I really need help, I broke up with my boyfriend tonight aft

I really need help, I broke up with my boyfriend tonight after he has accused me of cheating on him for getting this sickening disease now I am literally alone. I can't handle this every time I drive I want to crash, every time I bathe I want to slit my wrist when I'm getting dressed in want strangle myself. I'm in so much pain physical mentally and emotionally. Where do you find peace after something so terrible has happened to you? (And I don't mean the boyfriend )

As you start to physically feel better you will emotionally start to heal too. In time it really does get better. Educate yourself on this virus so that you are in control and not the virus. Your primary outbreak is the worst. We are all here for you.

4 Hearts

Agree. Your life is not over. We are here to support you. Take control, do not surrender it

1 Heart

I just feel like no one understands what I'm going through and I feel like people won't except or love me if I have this.

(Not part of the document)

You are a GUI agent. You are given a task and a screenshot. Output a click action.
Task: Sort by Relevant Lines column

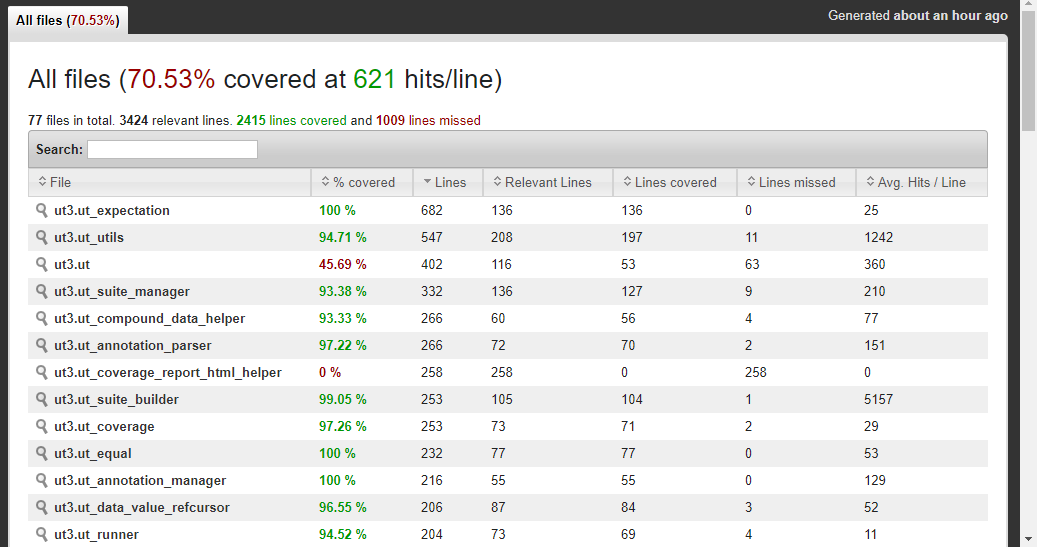tap(547, 182)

@spaGeddyLee So sorry to hear about your boyfriend. You are not alone in going through this hard disease. Please rest assure that many people will love and except you.

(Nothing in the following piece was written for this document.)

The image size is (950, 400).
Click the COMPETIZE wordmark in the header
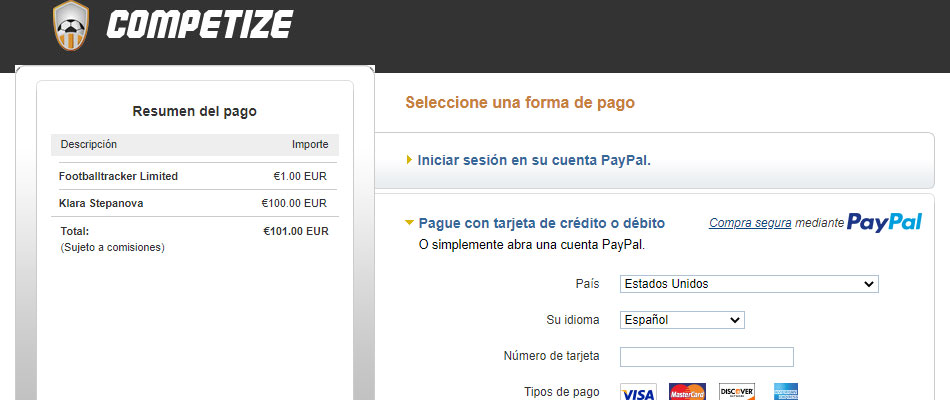[199, 24]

@spaGeddyLee I got herpes from my boyfriend (he didn't know he had it) and I've been sick with it twice now.. very painful. But I did NOT blame, accuse or stop loving him!! Where there's love there is no judgment. If your bf left you for this he's just not for you! You deserve someone who accepts you, all of you. But you first have to accept who you are also :). Take care!!

1 Heart

Ohhh, so sad. Maybe he needs to read up on it more. Give him space to consume what is happening. If its meant to be, things will work out.

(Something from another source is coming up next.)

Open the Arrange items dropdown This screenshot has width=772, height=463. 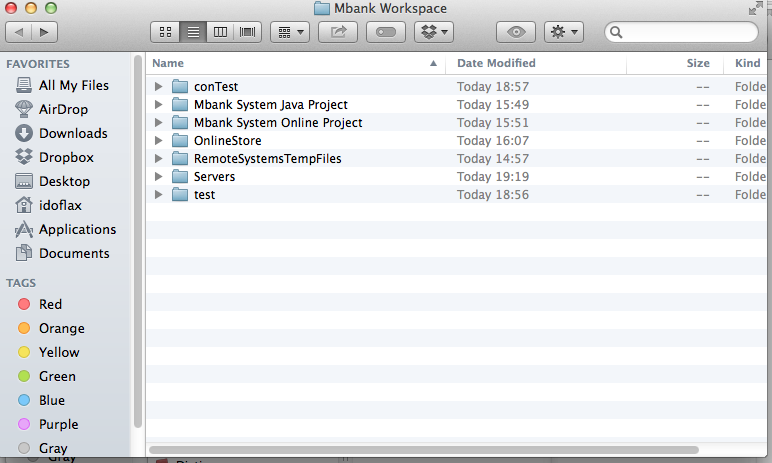point(289,32)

I'm sorry to hear that your boyfriend has left you on that basis I have the same thing happen. can I ask you how do you know that he did not give it to you?

but just so you know everyone feels the same way as you do at first and the best thing you can do it understands the virus and what it mean for you. you can still do all the things that you have always done and still have relationships and children there are people out there who are already doing this so do not fret. just focus on getting through your outbreak and the emotions that go with this and you will find that it will all come together and you will be ok

The whole thing is he gave it to me. He had a cold sore and then he made love to me that night it popped up 3 days later in burning and itching and I get the huge blisters. And he still swears I cheated on him.

He's a ****. If he would truly love you, he'd show compassion to you. You deserve better than that.

4 Hearts

Tell him to do his research!! Someone with open cold sores who does oral on on someone can pass the virus to them!!

Maybe like most they dont know the risks. My mum albeit she is 76 did not know it was nore than a cold sore and what can happen. Until now i knew nothing about hsv2. Just saying and if he knew better off without him.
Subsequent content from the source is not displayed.